Apple declined to comment when contacted by CNBC. Apple has made a number of improvements to the iPhone over the years, including 5G and its powerful new A14 Bionic chip. Other recent product launches include new high-end iPads, colorful iMacs and lost-item trackers called AirTags.

Pei’s second act

Pei was born in Beijing but grew up in Sweden. He remembers his uncle, who worked for Nokia, used to give him old handsets to play around with. Pei dropped out of college in 2011 to work in the Chinese smartphone industry. Now, the entrepreneur is starting over, taking aim at consumer tech giants like Apple and Samsung.

Pei’s new venture has been shrouded in mystery over the last few months, but he has sought to generate hype on Twitter with cryptic posts and raised 1.24 million euros ($1.5 million) from loyal crowdfunding investors in March.

Pei says he’s frustrated with having to download different apps for each of his smart devices. Instead, he wants to build an ecosystem of tech that’s all supported by the same software, taking a leaf out of Apple’s playbook.

“We see a future where technology is kind of everywhere but also nowhere,” said Pei. “The first step for us is to create an ecosystem of smart devices that can connect seamlessly with each other.”

Uphill battle

However, it won’t be easy. Hardware is a notoriously tricky market to crack.

“The first rule of hardware is that it’s known to be hard — it’s complex and capital intensive,” Tom Hulme, general partner at Alphabet’s venture capital arm GV, an investor in Nothing, told CNBC.

“If you make a mistake, that can have devastating effects on the company,” Pei said. “A lot of investors shy away from it and, as a result, there might be less competition.”
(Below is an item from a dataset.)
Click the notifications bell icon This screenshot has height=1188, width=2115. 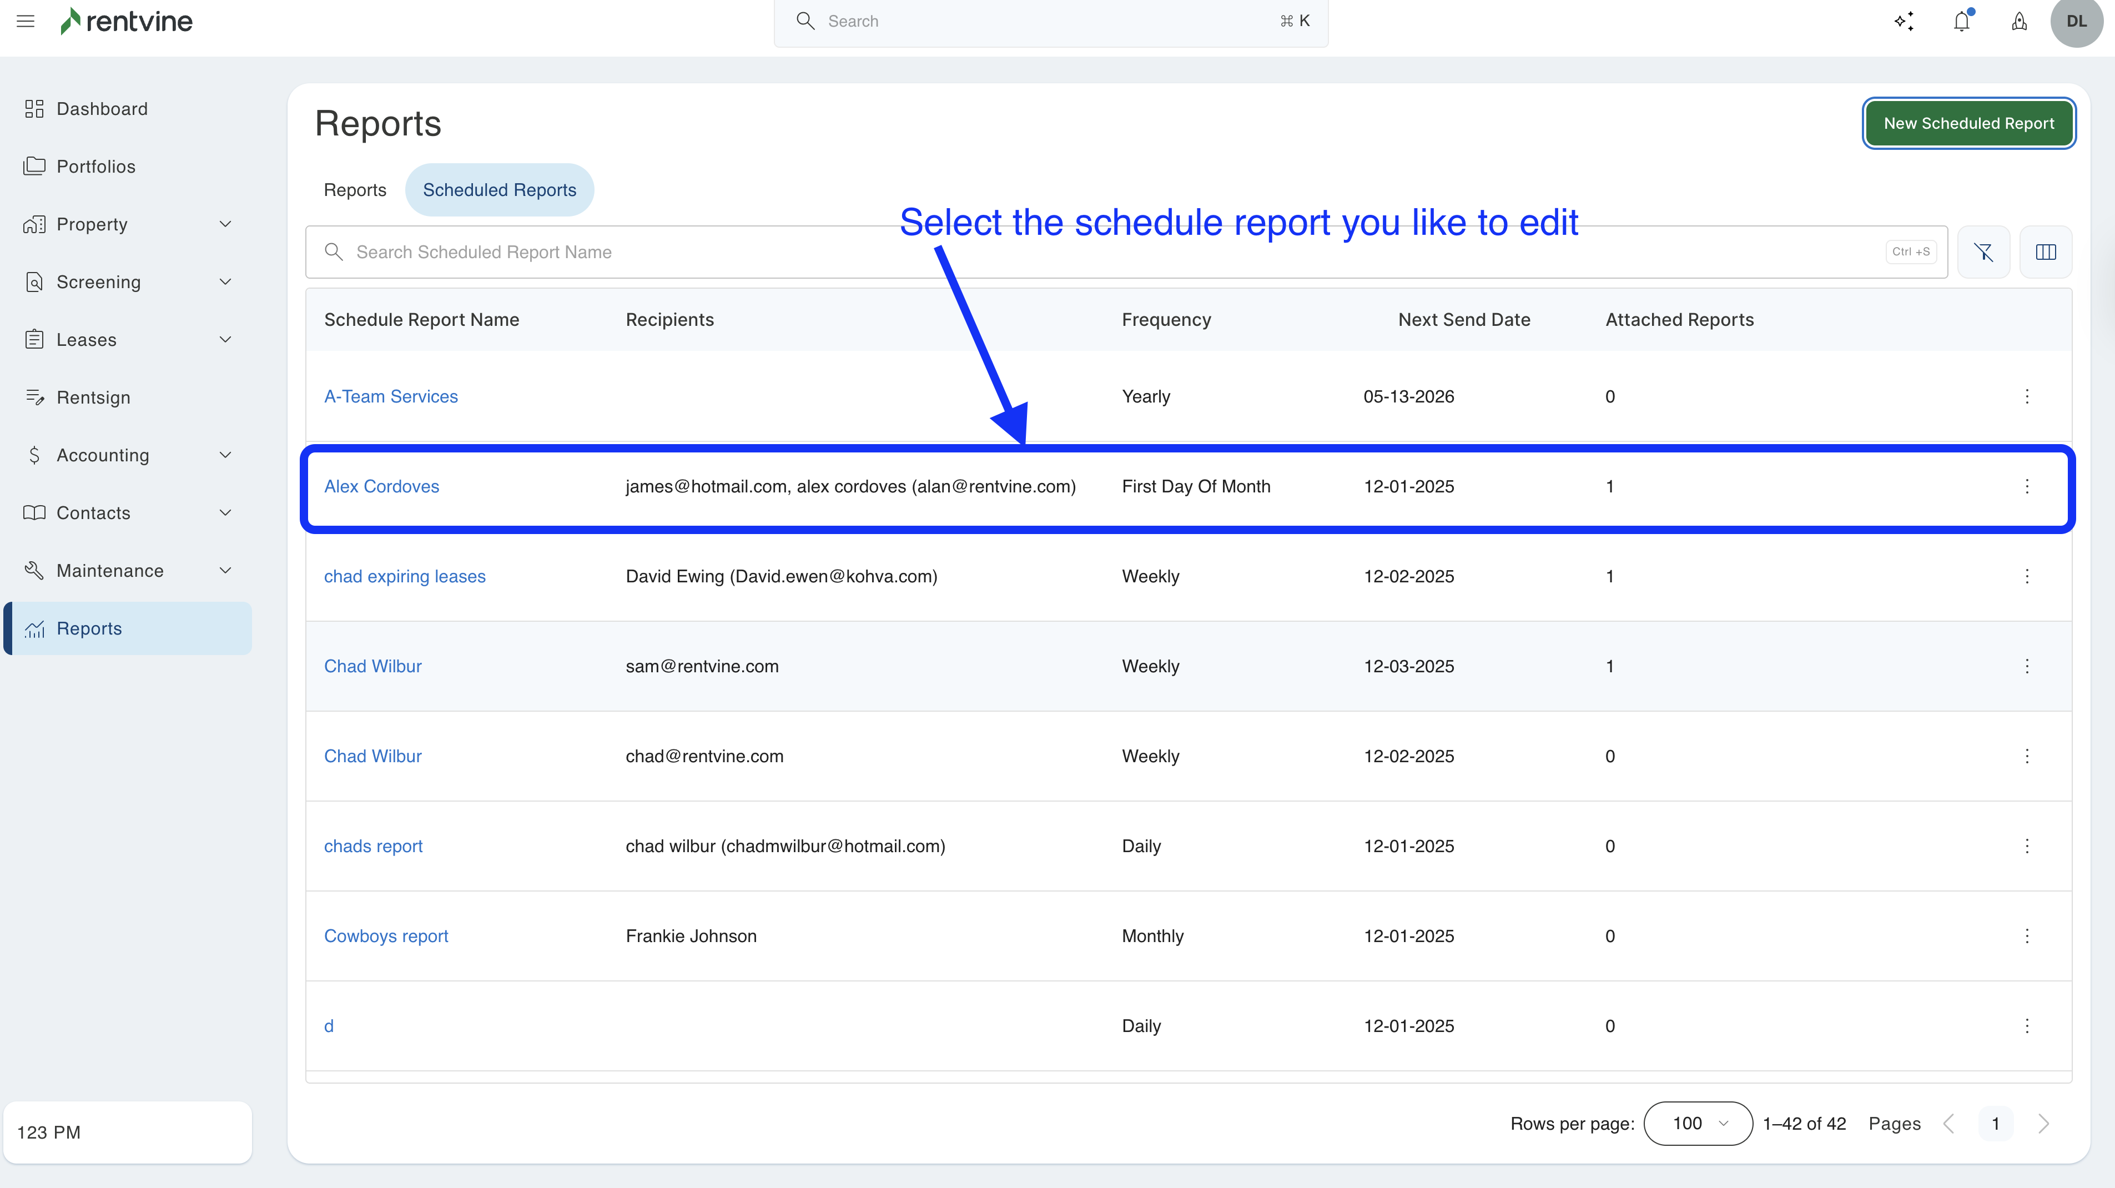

Total sales of true wireless earphones — buds without any cables — reached 233 million units in 2020 according to Counterpoint Research, with Apple’s AirPods accounting for almost one third of the market. Counterpoint forecasts the market will grow 33% to 310 million units this year and expects Apple’s market share to wane amid competition from new entrants.

Nothing has attracted an impressive lineup of investors, including Alphabet’s GV, iPod inventor Tony Fadell, Reddit CEO Steve Huffman and YouTube star Casey Neistat. The company is aiming to raise funds again either later this year or early 2022.

“We have enough runway for a few years,” he told CNBC. “But I think we’re looking to raise, maybe end of year or early next year, as our first products are out in the market or as our future products are starting to get more final.”